Data extracts:

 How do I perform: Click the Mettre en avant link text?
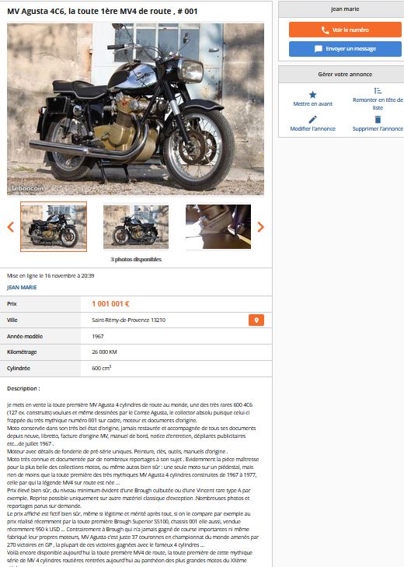tap(312, 103)
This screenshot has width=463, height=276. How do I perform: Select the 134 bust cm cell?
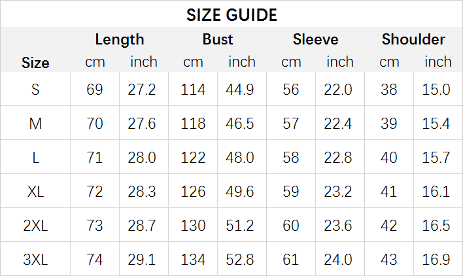click(193, 260)
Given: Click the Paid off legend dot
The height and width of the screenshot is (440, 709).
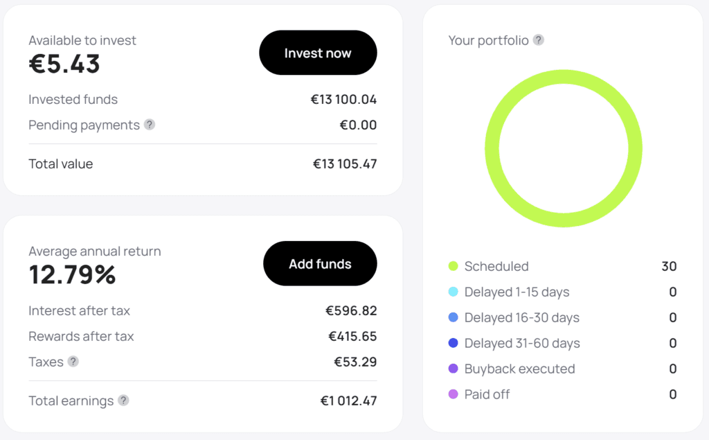Looking at the screenshot, I should point(453,394).
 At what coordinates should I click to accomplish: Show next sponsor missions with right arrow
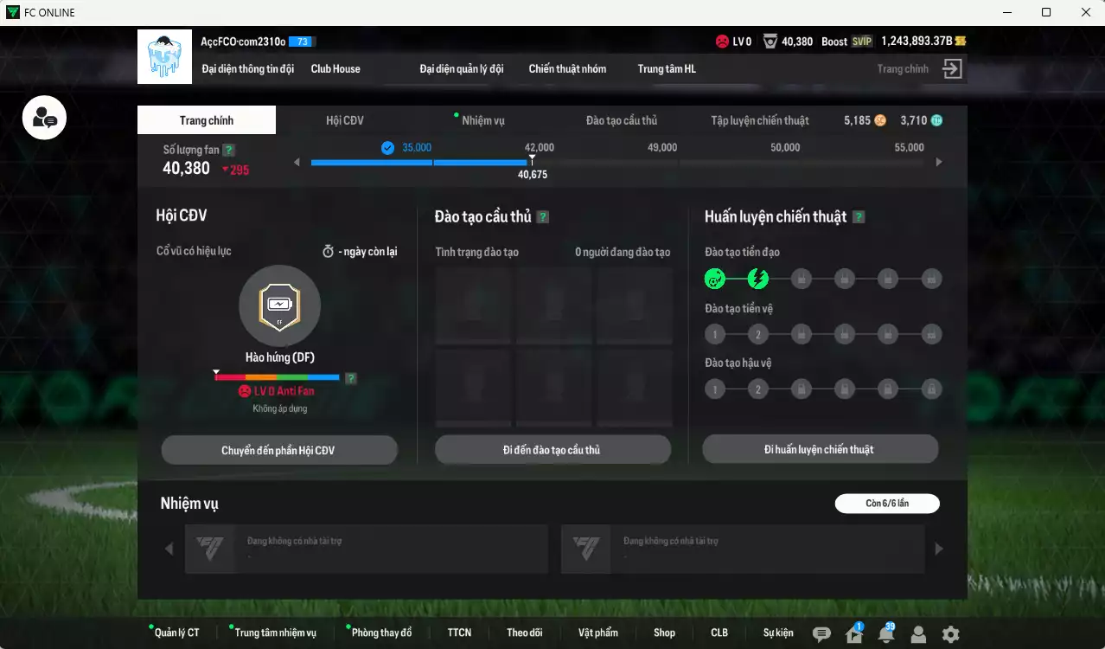pyautogui.click(x=939, y=549)
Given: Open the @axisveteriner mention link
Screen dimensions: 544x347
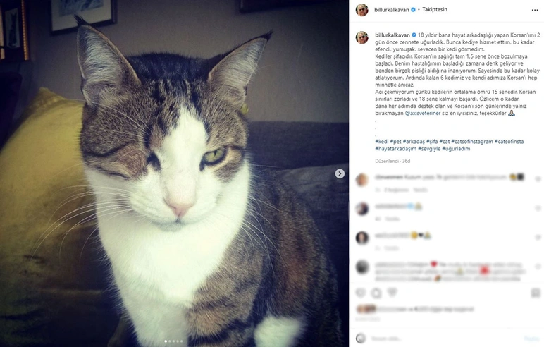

Task goal:
Would you retype every record above exactly, leaving out the pictures?

Reply to the task:
 How do I perform: Click the Mettre en avant link text?
tap(312, 103)
This screenshot has width=463, height=276. How do I perform: Select the 134 bust cm cell?
click(193, 260)
Given: Click the Paid off legend dot
The height and width of the screenshot is (440, 709).
Looking at the screenshot, I should point(453,394).
 At what coordinates should I click to accomplish: Show next sponsor missions with right arrow
pyautogui.click(x=939, y=549)
Given: Open the @axisveteriner mention link
Screen dimensions: 544x347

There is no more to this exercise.